*** Opening Exercise material ***

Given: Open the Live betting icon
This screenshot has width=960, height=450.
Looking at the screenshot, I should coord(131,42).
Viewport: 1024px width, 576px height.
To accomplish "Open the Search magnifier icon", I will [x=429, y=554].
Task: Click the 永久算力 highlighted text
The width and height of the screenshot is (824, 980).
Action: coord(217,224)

*** Closing Exercise material ***
*** Opening Exercise material ***

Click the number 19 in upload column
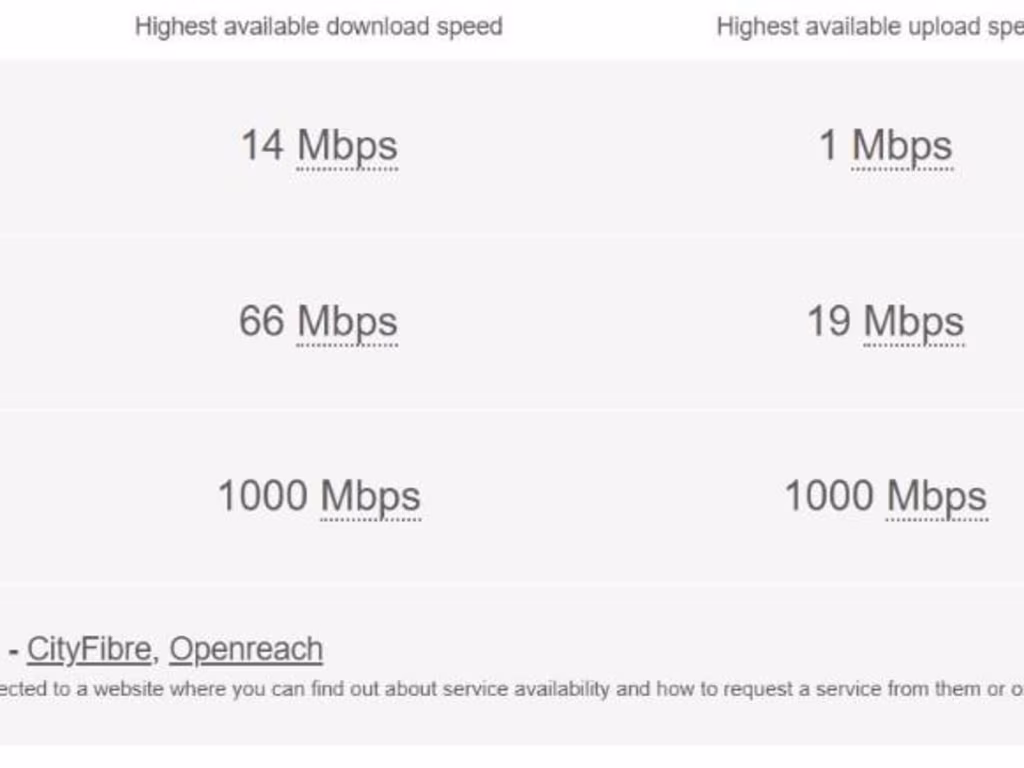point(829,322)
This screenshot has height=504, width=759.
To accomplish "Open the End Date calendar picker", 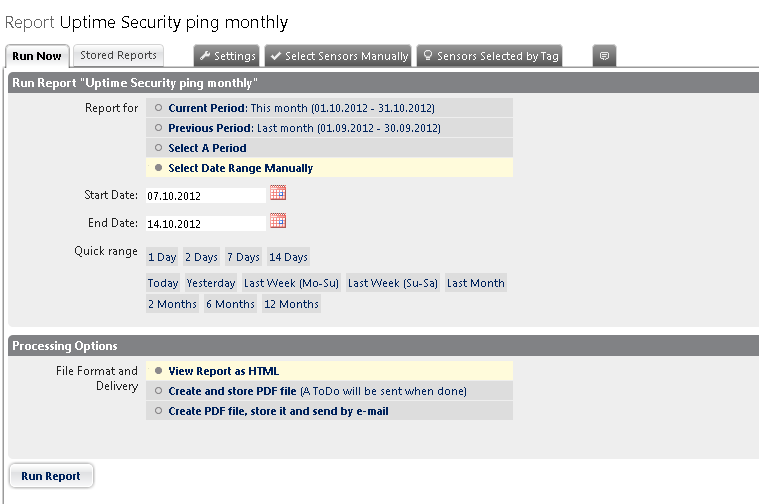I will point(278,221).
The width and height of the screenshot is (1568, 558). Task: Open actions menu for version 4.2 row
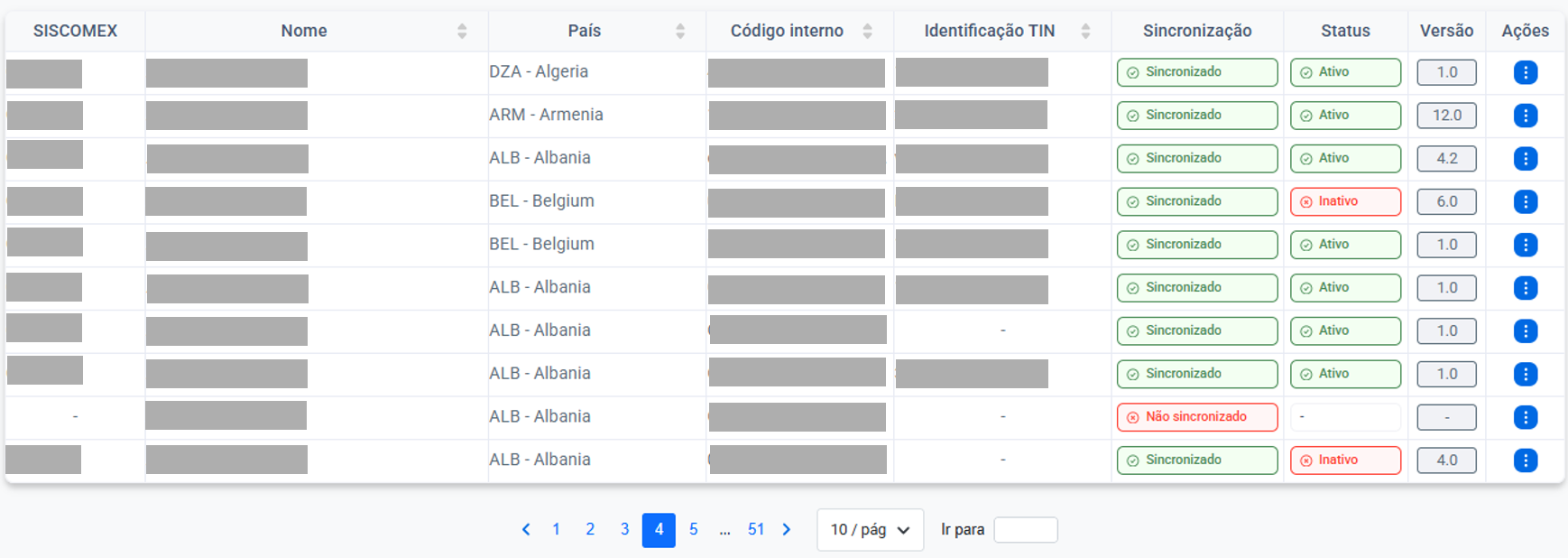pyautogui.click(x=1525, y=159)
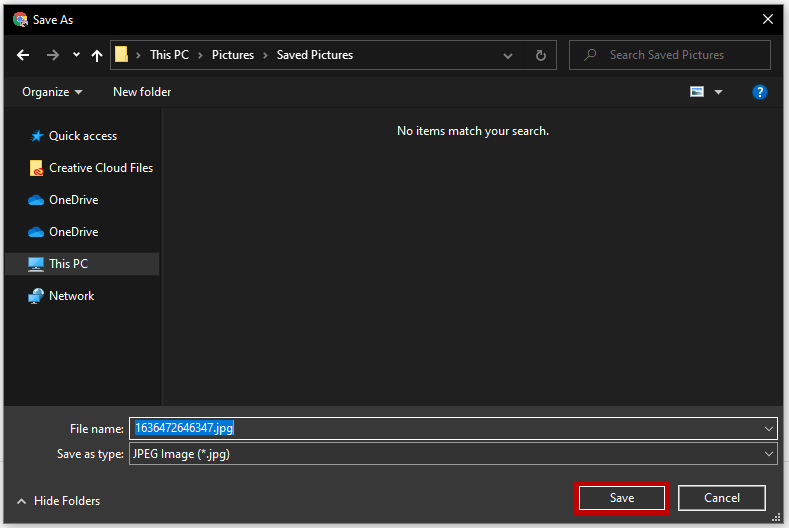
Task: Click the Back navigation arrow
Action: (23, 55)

*** Closing Exercise material ***

◆ What is needed
Return, word for word, the lines of the data above from the line with "Given: Open the Live betting icon" through the line with "Task: Click the 永久算力 highlighted text", inclusive.

◆ Written answer
Given: Open the Live betting icon
This screenshot has width=960, height=450.
Looking at the screenshot, I should coord(131,42).
Viewport: 1024px width, 576px height.
To accomplish "Open the Search magnifier icon", I will [x=429, y=554].
Task: Click the 永久算力 highlighted text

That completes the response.